Your instructions: Scan the entries below for the word "шоколадный", then copy each line that holds it.

(Saved entries)

□ □ □ □ □

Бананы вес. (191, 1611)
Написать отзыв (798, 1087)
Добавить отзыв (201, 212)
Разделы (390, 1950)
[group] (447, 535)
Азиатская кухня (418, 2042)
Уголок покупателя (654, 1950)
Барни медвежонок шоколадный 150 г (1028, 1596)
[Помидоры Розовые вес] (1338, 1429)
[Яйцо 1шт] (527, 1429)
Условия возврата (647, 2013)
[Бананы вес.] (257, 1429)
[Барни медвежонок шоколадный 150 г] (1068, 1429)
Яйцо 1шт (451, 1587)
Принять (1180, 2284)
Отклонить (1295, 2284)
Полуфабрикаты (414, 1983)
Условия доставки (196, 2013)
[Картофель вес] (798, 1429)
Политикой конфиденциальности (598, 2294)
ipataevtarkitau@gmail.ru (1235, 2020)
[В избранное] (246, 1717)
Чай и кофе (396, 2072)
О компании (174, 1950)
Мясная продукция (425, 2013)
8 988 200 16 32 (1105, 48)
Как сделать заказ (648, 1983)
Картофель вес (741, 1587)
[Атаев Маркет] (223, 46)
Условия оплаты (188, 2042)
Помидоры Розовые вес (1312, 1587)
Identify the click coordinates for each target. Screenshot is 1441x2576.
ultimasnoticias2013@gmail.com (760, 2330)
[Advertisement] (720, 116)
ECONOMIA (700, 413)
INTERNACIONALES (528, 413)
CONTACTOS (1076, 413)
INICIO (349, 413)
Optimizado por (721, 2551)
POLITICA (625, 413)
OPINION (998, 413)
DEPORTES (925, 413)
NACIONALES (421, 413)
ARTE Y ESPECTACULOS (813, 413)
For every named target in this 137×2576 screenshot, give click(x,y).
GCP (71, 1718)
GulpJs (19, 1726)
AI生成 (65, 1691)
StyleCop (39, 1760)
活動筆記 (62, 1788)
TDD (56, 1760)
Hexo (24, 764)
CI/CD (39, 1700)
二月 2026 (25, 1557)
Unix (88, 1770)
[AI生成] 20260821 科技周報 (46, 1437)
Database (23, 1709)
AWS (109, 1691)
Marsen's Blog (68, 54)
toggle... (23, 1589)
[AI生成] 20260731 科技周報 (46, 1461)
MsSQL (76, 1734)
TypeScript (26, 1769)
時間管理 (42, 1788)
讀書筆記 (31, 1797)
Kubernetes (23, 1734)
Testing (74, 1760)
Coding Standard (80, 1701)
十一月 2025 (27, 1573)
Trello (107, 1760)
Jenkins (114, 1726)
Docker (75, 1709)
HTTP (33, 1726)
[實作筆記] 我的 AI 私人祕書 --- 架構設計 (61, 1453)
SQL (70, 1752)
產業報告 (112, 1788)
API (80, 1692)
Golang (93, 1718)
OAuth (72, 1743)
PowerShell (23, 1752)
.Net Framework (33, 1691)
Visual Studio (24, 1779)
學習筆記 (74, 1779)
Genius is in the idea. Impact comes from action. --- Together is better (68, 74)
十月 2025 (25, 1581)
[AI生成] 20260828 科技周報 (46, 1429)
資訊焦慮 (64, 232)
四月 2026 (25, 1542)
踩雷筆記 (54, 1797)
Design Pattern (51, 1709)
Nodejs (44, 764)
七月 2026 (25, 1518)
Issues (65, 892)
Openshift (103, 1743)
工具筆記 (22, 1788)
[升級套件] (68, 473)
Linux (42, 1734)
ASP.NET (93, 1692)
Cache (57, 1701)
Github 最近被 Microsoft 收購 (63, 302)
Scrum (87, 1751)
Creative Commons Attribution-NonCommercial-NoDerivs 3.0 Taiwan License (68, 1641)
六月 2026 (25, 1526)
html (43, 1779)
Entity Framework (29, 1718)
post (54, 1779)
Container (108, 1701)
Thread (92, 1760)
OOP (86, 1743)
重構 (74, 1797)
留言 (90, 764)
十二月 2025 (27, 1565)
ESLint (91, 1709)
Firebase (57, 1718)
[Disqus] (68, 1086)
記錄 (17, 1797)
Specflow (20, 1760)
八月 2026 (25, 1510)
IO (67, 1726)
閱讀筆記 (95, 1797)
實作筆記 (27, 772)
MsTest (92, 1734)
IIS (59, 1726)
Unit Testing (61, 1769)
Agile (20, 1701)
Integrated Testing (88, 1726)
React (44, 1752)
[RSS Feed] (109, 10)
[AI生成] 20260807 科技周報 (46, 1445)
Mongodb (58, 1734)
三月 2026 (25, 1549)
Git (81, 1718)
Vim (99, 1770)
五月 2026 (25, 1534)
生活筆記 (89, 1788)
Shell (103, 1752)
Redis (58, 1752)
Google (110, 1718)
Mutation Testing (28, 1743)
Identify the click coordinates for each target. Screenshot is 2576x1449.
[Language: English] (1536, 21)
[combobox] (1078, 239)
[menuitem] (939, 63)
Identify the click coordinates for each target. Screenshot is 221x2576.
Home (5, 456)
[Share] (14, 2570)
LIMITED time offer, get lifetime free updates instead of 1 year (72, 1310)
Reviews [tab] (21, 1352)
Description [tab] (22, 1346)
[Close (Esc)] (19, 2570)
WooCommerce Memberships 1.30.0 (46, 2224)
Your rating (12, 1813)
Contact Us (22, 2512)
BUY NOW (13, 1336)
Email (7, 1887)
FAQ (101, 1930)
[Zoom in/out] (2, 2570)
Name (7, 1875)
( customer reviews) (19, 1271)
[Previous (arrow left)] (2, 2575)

□ □ □ □ □

Solution for this exercise:
Барни медвежонок шоколадный 150 г (1028, 1596)
[Барни медвежонок шоколадный 150 г] (1068, 1429)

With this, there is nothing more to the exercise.